Toutes ces conditions constituent un élément important dans la position politique britannique vis-à-vis des USA, dans la mesure où les habituelles “crisettes” des “special relationships” sont en général très souvent diffusées et apaisées, au profit de la conservation de liens solides avec les USA, par cette droite radicale néoconservatrice/thatchérienne dont Gardiner est le représentant patenté. Dans ce cas, c’est cette droite qui met le feu aux poudres, qui radicalise la “crisette”, qui pourrait devenir une crise si les USA poursuivent leur politique pro-argentine, mais qui le fait sans contrevenir en rien au sentiment général des Britanniques, au contraire en l’exprimant….

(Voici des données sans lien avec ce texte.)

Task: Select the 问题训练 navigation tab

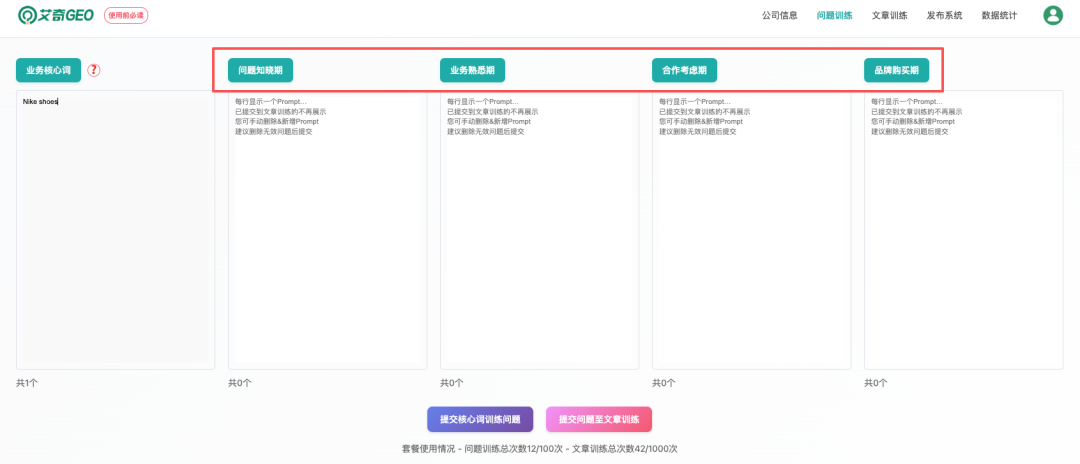Action: click(x=834, y=16)
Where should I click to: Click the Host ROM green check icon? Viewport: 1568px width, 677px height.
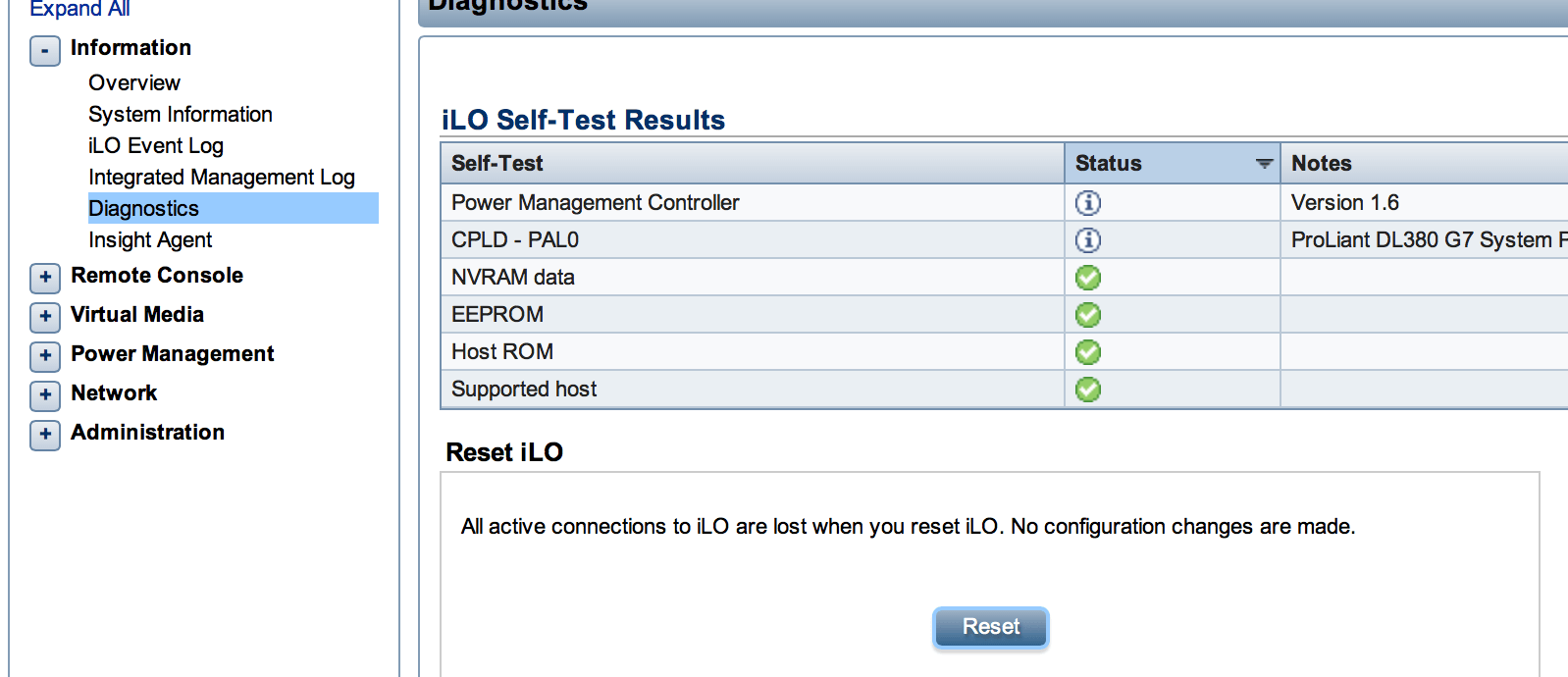pyautogui.click(x=1088, y=352)
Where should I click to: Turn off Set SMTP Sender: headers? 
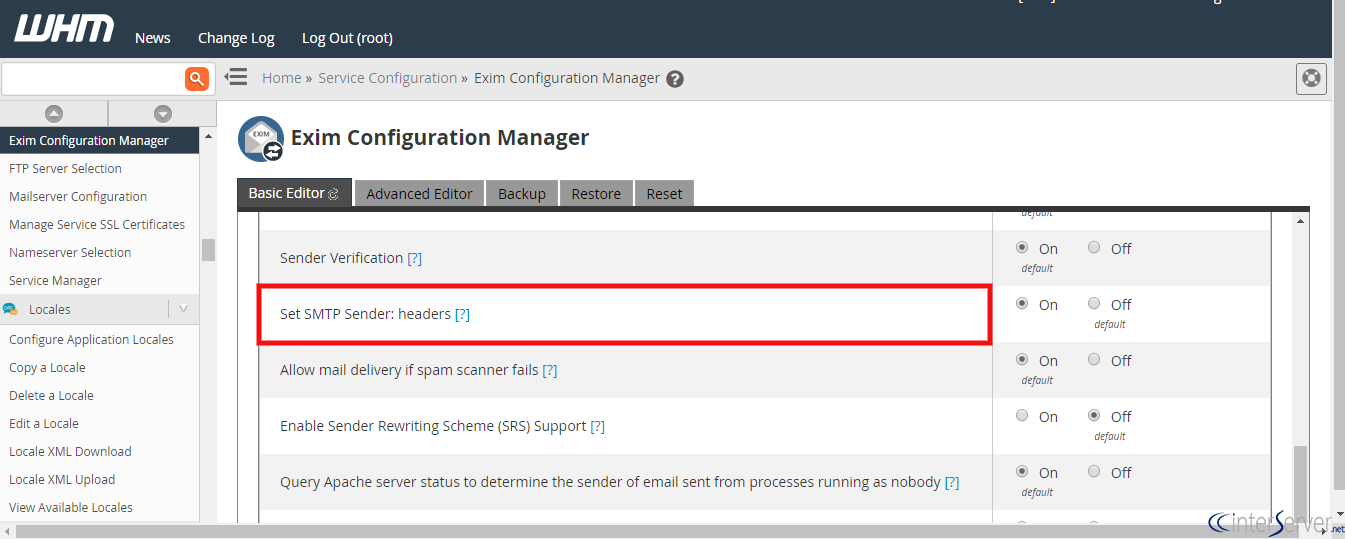click(x=1094, y=304)
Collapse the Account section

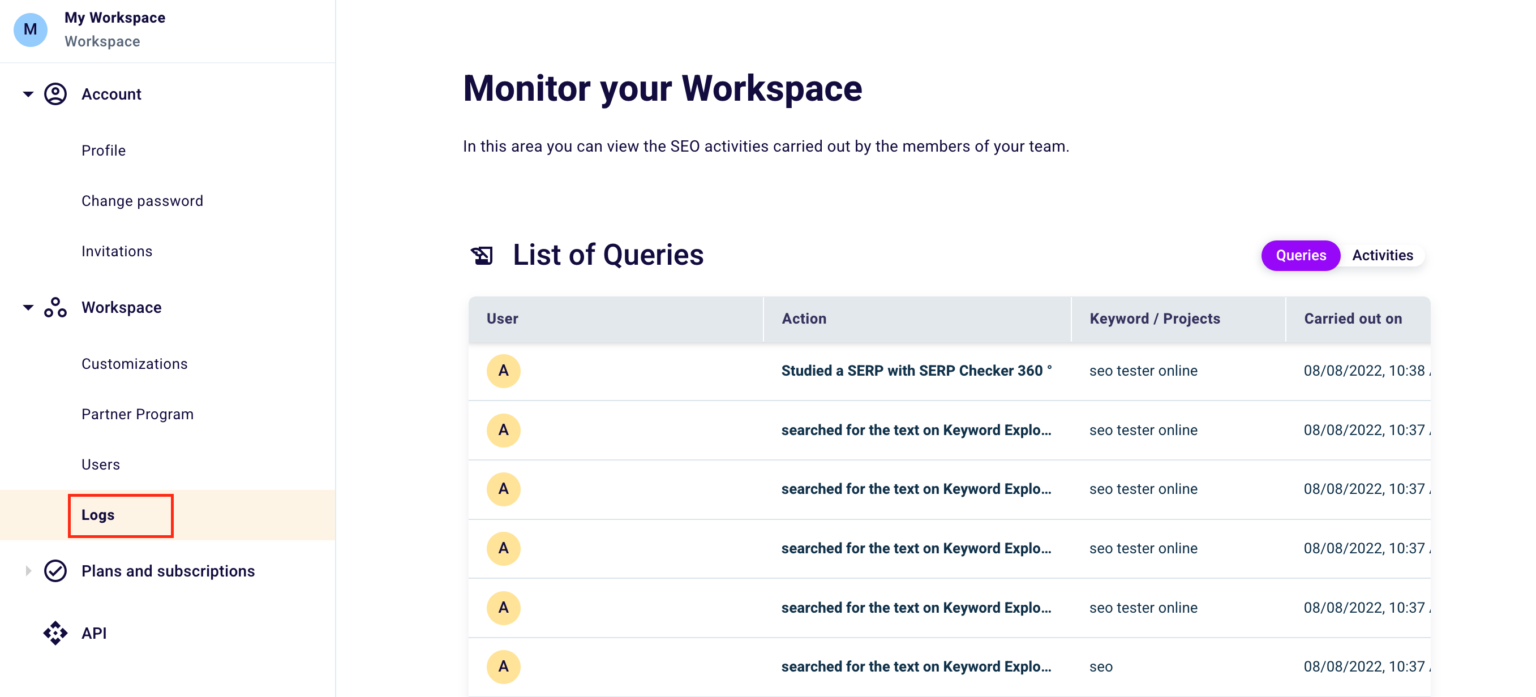pos(27,93)
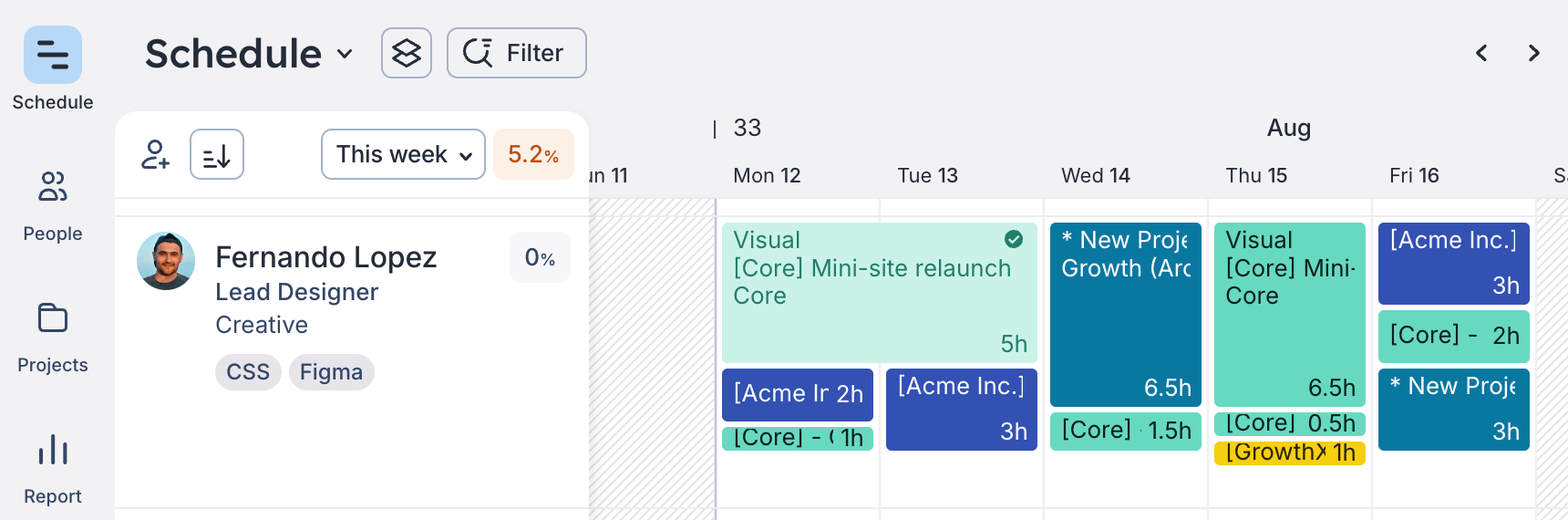The image size is (1568, 520).
Task: Select the Figma skill tag
Action: point(332,372)
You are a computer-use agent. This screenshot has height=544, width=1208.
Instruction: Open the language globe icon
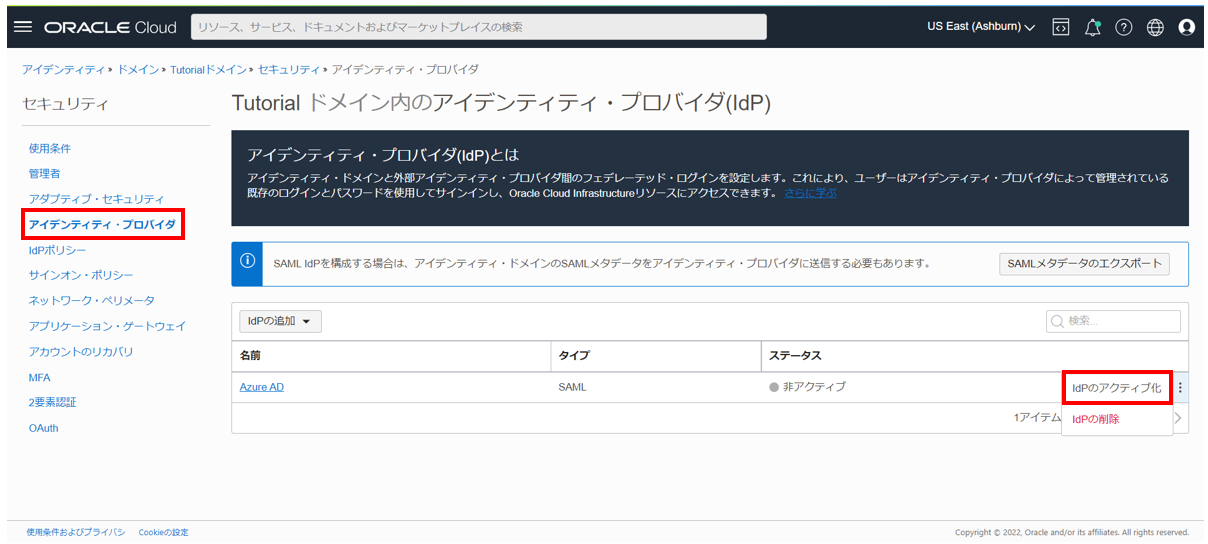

L’élément passionnel est important, le sentiment d’“humiliation” publique des Britanniques au profit d’un pays comme l’Argentine, qu’ils ont battu en 1982, selon une politique US qui, selon eux, foule aux pieds le principe qu’ils jugent sacré de la souveraineté britannique sur les Malouines. A son tour, l’“humiliation” va nourrir l’analyse politique d’une complète indifférence, voire d’une hostilité de l’administration Obama à l’encontre des Britanniques. Il y a une alimentation réciproque des deux aspects de la position britannique, le rationnel et l’émotionnel, et si l’affaire ne fait pas les gros titres (sauf ceux de Gardiner), c’est bien un signe paradoxal, selon les habitudes britanniques à cet égard, qu’elle a une importance considérable à Londres. Elle l’a d’autant plus qu’on est en période électorale et qu’il est bien en général d’exalter les vertus britanniques et de ne point accepter l’“humiliation”, d’où qu’elle vienne.
Cette affaire des Malouines, qui semblerait marginale au départ, pourrait déboucher sur une crise majeure entre les USA et le Royaume-Uni, avec les “special relationships” en cause. Le plus surprenant dans cette affaire, c’est la découverte qu’on fait, parallèlement aux Britanniques, de l’indifférence de Washington pour les Britanniques (et l’on pourrait étendre cette indifférence à l’Europe, sans doute). Pour les Britanniques c’est un choc, pour nous c’est une information qui peut s’avérer d’une importance considérable.